Data provided:
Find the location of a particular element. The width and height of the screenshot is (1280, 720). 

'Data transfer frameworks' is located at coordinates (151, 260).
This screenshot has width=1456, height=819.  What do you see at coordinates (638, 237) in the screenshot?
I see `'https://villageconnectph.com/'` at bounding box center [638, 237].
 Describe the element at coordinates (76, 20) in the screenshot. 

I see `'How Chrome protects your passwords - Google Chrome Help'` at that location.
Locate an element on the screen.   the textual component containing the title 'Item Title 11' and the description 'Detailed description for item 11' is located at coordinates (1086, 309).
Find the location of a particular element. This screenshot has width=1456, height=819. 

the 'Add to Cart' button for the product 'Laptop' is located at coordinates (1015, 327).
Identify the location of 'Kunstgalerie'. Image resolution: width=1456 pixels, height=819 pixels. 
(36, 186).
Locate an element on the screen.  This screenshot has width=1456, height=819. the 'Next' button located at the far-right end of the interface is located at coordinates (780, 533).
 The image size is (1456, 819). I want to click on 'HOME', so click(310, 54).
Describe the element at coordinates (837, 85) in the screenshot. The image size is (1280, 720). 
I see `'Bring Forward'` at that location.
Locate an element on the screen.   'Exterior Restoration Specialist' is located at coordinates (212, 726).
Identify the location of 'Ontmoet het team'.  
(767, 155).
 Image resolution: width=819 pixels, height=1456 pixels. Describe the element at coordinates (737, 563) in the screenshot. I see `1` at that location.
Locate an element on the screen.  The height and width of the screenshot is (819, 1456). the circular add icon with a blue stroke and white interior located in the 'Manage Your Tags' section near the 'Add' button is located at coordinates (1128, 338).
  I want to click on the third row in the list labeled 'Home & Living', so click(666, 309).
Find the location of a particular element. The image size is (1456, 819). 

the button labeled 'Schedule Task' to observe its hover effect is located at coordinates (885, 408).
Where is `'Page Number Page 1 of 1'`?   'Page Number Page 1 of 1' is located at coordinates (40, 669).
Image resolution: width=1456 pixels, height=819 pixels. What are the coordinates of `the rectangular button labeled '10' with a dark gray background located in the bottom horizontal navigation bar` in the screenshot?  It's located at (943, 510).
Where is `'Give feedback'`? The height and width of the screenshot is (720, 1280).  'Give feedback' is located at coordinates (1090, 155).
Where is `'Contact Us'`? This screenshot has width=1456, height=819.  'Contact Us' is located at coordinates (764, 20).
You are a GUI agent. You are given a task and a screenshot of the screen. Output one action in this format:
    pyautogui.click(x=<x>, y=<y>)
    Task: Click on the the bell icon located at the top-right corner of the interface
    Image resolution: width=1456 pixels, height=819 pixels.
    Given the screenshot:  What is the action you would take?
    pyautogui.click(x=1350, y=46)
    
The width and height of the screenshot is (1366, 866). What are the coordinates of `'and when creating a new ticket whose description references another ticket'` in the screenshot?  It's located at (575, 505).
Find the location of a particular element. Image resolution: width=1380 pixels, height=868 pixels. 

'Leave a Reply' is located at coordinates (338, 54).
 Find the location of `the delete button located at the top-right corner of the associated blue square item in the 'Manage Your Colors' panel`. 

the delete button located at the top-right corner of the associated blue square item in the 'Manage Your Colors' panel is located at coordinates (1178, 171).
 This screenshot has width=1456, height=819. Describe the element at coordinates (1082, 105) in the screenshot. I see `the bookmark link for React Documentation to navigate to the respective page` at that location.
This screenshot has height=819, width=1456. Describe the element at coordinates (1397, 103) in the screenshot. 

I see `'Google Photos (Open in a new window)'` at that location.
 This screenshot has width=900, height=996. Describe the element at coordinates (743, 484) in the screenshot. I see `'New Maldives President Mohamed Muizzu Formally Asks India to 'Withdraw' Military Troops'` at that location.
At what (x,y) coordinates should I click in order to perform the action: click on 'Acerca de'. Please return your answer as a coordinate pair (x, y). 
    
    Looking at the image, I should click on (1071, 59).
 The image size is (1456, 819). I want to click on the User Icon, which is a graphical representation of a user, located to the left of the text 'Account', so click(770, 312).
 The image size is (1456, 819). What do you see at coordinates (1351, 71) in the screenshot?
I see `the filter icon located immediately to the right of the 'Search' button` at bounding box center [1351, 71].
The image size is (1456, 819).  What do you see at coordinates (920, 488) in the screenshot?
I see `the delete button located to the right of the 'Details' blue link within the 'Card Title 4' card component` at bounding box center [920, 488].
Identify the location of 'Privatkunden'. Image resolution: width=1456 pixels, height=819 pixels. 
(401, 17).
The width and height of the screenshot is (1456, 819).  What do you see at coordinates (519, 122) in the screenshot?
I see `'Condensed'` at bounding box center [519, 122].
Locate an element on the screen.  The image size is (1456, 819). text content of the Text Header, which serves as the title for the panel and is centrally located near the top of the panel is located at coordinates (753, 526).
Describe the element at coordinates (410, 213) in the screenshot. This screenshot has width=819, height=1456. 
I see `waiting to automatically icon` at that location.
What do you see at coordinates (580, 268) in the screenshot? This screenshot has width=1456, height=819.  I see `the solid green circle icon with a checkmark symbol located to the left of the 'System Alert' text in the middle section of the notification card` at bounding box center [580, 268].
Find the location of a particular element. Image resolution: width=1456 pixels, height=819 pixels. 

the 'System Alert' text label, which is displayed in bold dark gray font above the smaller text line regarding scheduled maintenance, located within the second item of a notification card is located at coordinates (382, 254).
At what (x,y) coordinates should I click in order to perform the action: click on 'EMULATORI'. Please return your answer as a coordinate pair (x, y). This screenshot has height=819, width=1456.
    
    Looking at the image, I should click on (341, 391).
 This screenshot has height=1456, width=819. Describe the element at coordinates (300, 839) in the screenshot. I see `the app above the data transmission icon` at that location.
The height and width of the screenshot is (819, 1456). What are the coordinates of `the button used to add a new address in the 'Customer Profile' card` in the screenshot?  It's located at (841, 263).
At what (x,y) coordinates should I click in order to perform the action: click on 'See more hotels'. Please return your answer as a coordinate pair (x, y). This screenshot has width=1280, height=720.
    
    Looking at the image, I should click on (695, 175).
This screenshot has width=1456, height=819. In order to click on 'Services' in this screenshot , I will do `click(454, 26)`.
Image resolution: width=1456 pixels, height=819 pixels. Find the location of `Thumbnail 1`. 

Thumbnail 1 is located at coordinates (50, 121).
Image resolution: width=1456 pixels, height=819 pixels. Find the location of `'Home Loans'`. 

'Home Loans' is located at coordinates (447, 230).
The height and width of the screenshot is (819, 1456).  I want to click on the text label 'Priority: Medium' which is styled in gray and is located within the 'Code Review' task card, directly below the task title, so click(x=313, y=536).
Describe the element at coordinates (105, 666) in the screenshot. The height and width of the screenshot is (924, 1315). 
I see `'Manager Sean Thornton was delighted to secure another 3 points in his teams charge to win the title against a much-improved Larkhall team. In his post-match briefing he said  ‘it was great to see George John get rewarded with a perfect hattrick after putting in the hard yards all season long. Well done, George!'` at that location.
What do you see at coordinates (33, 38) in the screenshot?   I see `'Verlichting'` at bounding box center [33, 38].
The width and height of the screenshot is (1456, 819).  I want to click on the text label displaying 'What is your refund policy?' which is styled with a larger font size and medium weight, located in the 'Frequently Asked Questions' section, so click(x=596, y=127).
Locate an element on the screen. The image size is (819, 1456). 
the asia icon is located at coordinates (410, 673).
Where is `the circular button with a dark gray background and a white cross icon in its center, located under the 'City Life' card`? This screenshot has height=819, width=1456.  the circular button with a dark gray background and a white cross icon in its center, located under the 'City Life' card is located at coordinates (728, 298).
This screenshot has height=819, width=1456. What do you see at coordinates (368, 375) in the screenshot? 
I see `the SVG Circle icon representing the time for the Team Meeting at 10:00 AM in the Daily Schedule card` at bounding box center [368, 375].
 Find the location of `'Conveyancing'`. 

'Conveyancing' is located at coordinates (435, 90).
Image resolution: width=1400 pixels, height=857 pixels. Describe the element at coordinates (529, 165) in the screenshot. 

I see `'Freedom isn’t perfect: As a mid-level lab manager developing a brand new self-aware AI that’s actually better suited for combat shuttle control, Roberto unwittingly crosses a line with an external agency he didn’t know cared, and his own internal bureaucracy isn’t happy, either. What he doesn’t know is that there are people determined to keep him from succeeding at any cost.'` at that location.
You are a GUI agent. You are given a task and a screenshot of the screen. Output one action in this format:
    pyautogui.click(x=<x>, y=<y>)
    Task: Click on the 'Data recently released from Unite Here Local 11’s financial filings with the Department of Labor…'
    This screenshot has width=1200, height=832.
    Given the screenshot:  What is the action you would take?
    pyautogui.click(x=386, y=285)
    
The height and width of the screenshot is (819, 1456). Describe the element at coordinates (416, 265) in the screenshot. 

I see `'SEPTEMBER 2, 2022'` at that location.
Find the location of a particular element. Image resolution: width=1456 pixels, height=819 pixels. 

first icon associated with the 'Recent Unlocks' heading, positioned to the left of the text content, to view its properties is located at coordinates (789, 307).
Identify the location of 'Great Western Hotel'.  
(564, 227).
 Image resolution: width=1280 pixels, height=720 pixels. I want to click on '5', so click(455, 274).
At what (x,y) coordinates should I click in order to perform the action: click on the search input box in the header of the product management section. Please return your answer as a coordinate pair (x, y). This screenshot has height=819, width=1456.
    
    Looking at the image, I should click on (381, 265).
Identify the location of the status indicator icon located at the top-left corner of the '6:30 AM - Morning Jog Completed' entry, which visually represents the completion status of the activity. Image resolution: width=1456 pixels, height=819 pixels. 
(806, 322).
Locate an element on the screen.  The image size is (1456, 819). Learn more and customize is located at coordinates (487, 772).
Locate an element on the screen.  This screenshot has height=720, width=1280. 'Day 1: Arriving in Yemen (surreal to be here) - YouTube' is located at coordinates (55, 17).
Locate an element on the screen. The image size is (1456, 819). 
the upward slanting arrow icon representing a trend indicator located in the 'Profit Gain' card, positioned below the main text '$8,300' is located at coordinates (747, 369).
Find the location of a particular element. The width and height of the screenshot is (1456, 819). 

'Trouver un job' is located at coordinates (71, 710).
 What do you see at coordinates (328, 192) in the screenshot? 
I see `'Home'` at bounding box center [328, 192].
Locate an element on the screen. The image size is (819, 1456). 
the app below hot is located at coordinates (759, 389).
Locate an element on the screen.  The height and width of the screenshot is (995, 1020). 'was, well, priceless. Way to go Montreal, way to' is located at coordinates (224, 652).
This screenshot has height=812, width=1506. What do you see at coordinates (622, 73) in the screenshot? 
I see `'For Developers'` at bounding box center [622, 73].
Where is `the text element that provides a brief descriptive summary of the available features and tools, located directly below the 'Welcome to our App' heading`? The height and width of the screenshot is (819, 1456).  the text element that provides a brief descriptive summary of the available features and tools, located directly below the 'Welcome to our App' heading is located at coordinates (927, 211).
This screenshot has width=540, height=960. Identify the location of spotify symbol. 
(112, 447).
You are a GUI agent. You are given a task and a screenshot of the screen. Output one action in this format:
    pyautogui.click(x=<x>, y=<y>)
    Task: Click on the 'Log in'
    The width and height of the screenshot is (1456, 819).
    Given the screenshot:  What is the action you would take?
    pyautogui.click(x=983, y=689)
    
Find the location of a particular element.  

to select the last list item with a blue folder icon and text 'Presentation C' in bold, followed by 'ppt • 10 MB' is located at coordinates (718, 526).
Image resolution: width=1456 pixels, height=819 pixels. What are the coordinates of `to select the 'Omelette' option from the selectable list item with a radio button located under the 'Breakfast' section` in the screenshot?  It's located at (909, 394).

Work instructions: Copy out word for word everything from the start of the rows above down to the line containing "coordinates (151, 260).", including that line.

Answer for the task:
Find the location of a particular element. The width and height of the screenshot is (1280, 720). 

'Data transfer frameworks' is located at coordinates (151, 260).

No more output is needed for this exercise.